In the days, and years, that followed I often heard myself referring to the rail-thin Schneiderman as the man who single-handedly did more than anyone to kill alternative journalism in the United States. Not that this was the time to act on old grudges. The firing was passed over as a regretful misunderstanding, a product of youth. Schneiderman was a good sport about the whole thing. He could afford to be, since he'd gone from staff-mandated exile, to editor, to publisher (under Stern), to CEO, and now
stood to make a rumored half a million dollars for brokering the merger with New Times. He didn't even flinch when I told him I knew from the moment he walked in the door he was bad news, because if there was anything a 1978
Voice
Person understood, it was, Don't hire anyone from the
New York Times
. Certainly not some deputy from the op-ed page—and never, ever, make him the editor in chief.

That's because back then a
Voice
Person didn't dream of working up to some swell job on the “Metro” section. The
New York Times
was the enemy. You knew it could send out its mirthless Maginot Line of Prince-tonians and it wouldn't matter. If you traveled light and right, you could still beat them to the spot. They could be had. Putting a
Times
man, from Johns Hopkins, in charge of the
Voice
struck me as a sick Murdochian joke, a total capitulation.

But what did it matter now? Twenty-seven years later, Schneiderman was still there, still the boss. All those wild people, all those famous bylines, and he'd outlived almost every one of them. He was the dominant personality in the entire history of the institution.

He didn't look all that different, apart from the gray hair. He was still that same lantern-jawed, hingey-looking Ichabod Crane–Sephardim in a Brooks Brothers shirt. His status had changed, though. At 36 Cooper Square, he rode upstairs in what most people at the place referred to as “David's private elevator.” Now the CEO of Village Voice Media, he'd become something of a ghost around the office. Longtime
Voice
people, including those he used to edit, said they saw him maybe once or twice a year, something like the principal of a large high school.

“I don't even know why you came over here,” Schneiderman said, smiling. “Because you're going to write the same story everyone does, how the
Village Voice
isn't what it used to be anymore. But those people say they don't read the paper, so how would they know?” He could keep using that line to his uptown friends, but it wasn't going to work with me. Because I do read the
Voice
—every week, if only because there was stuff in there worth reading: my homey Hoberman's movie reviews, the great Ridgeway, Wayne Barrett, and Tom Robbins, still kicking municipal butt. Still, it was so, the paper wasn't what it used to be. But why was that?
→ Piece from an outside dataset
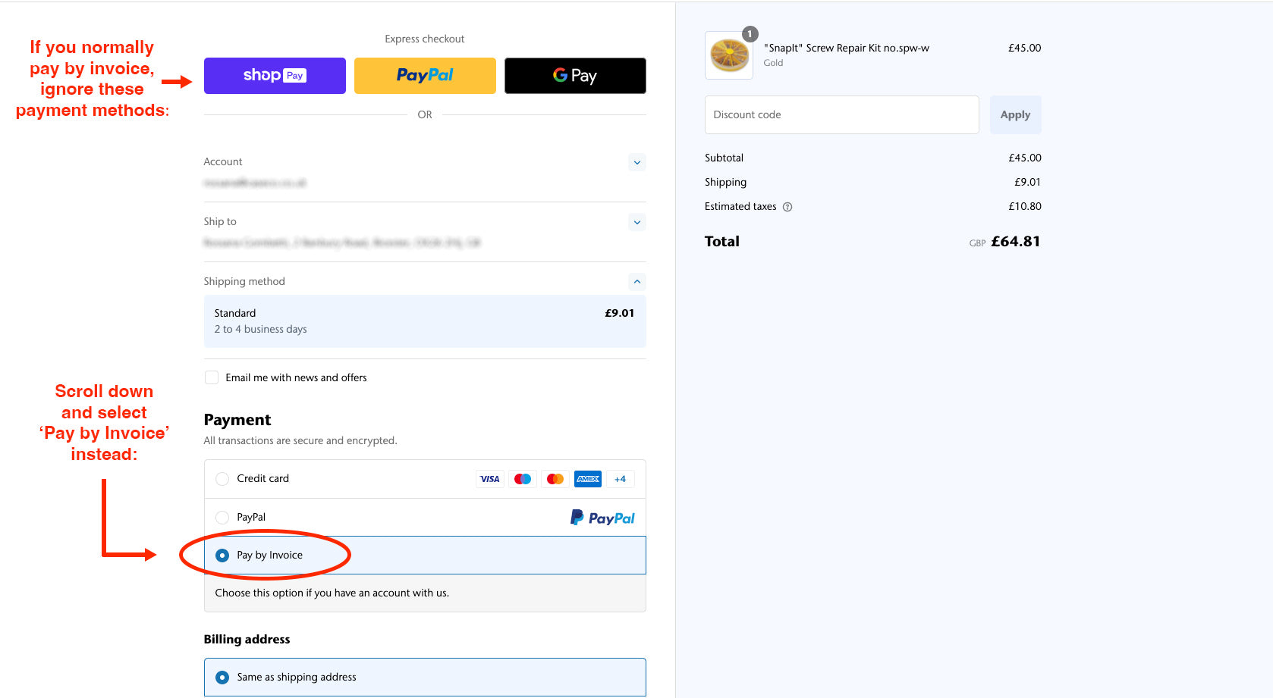Screen dimensions: 1273x698
Task: Click the +4 more cards badge
Action: [620, 479]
We batted around the usual rationales: the end of the left (Schneiderman said it was “a dead movement”), the demise of bohemia, changes in the youth culture, and the decision, in 1996, to go free, that is, give the paper away, as all “alt” papers are. Told that many writers felt that the impact of their work had been diminished when the paper went free, Schneiderman scoffed, adding that there was no choice. “We were below 130,000 circulation, down from a top of 160,000. Now the circulation is 250,000 … wouldn't you rather be read by twice as many people?” Well, yeah, but I wondered where Schneiderman got this quarter-of-a-million number from.

“Returns,” he said. “We've got only one percent returns. That's where the number comes from.”

“You must be kidding. Are you counting those hundreds of papers that are thrown away because some dog pissed on them?” How could he claim 250,000 individual readers when most picked up the paper to see what time a movie began, threw it away, and got another one for the next movie?